Attempted abductions of ‘crypto tycoons’ are becoming more frequent and insurance companies are cashing in.
Michael Valentino Teofrasto Carturan was renting a luxury New York townhouse for $40,000 a month, enjoying the fruits of his highly lucrative investments in cryptocurrency. But in May, his 17-room Manhattan home became a torture chamber in which he was held by kidnappers for 17 days.
Carturan’s captors, John Woeltz and William Duplessie, who wanted access to his cryptocurrency accounts, used brutal methods in their bid to prise open Carturan’s Bitcoin wallet, purportedly containing some $28m worth of cryptocurrency. Among other torture methods, they hung him from the building’s roof, shocked him with electrical wires and threatened him with a chainsaw.

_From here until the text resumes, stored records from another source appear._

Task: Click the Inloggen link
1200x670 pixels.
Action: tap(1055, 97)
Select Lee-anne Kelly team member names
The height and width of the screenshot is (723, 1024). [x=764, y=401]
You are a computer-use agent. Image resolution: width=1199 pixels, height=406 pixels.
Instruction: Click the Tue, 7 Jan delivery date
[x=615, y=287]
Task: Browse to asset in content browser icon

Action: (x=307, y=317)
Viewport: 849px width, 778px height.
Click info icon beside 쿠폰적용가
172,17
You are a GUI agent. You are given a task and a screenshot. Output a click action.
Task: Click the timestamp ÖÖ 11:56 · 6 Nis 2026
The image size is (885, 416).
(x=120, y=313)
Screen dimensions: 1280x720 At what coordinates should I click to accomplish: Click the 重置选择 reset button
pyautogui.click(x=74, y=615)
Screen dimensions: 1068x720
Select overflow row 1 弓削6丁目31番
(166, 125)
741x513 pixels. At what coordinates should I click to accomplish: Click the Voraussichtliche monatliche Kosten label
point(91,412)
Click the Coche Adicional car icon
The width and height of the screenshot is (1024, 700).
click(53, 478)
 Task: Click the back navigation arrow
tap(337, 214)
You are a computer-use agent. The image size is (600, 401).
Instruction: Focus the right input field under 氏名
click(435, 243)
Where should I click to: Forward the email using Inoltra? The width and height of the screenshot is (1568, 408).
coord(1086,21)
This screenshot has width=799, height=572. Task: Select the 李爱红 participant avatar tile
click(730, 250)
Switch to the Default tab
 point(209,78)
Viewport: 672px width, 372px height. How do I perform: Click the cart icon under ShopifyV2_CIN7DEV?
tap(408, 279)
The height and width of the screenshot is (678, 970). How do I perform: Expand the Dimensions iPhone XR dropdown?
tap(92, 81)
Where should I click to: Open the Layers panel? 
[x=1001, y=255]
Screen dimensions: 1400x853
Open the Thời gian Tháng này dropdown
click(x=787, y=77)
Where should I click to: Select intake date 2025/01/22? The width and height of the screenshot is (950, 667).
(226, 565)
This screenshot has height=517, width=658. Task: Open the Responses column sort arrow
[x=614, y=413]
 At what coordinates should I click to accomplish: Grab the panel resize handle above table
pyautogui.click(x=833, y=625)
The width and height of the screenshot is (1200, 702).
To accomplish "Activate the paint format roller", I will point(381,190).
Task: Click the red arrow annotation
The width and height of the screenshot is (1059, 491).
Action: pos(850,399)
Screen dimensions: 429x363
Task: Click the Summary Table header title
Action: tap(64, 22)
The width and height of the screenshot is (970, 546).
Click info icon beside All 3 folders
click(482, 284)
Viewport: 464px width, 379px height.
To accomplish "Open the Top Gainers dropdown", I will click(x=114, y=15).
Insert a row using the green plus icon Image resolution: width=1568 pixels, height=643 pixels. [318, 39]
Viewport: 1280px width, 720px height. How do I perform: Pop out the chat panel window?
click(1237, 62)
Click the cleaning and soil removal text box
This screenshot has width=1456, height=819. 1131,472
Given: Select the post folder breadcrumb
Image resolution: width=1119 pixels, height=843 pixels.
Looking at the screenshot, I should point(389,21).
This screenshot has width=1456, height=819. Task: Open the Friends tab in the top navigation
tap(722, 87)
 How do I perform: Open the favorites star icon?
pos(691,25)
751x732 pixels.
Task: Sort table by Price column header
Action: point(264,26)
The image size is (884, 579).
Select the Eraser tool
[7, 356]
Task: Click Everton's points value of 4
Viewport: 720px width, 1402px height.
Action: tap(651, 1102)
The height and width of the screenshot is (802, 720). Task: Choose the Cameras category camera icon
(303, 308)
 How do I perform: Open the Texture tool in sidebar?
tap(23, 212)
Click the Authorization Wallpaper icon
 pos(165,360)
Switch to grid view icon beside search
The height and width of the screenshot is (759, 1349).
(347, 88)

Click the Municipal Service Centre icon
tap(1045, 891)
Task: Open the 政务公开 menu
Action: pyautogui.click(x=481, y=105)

When all else failed, they forced him to smoke crack cocaine. Ultimately, they were unsuccessful. After more than two gruelling weeks, Carturan managed to escape the townhouse and Woeltz and Duplessie were subsequently arrested and charged with kidnapping and assault.
Carturan’s ordeal was one of the latest in a spate of “wrench attacks”, which include so-called “crypto kidnappings”, combining high-tech cybertheft with old-fashioned thuggery and have been taking place in several countries around the world.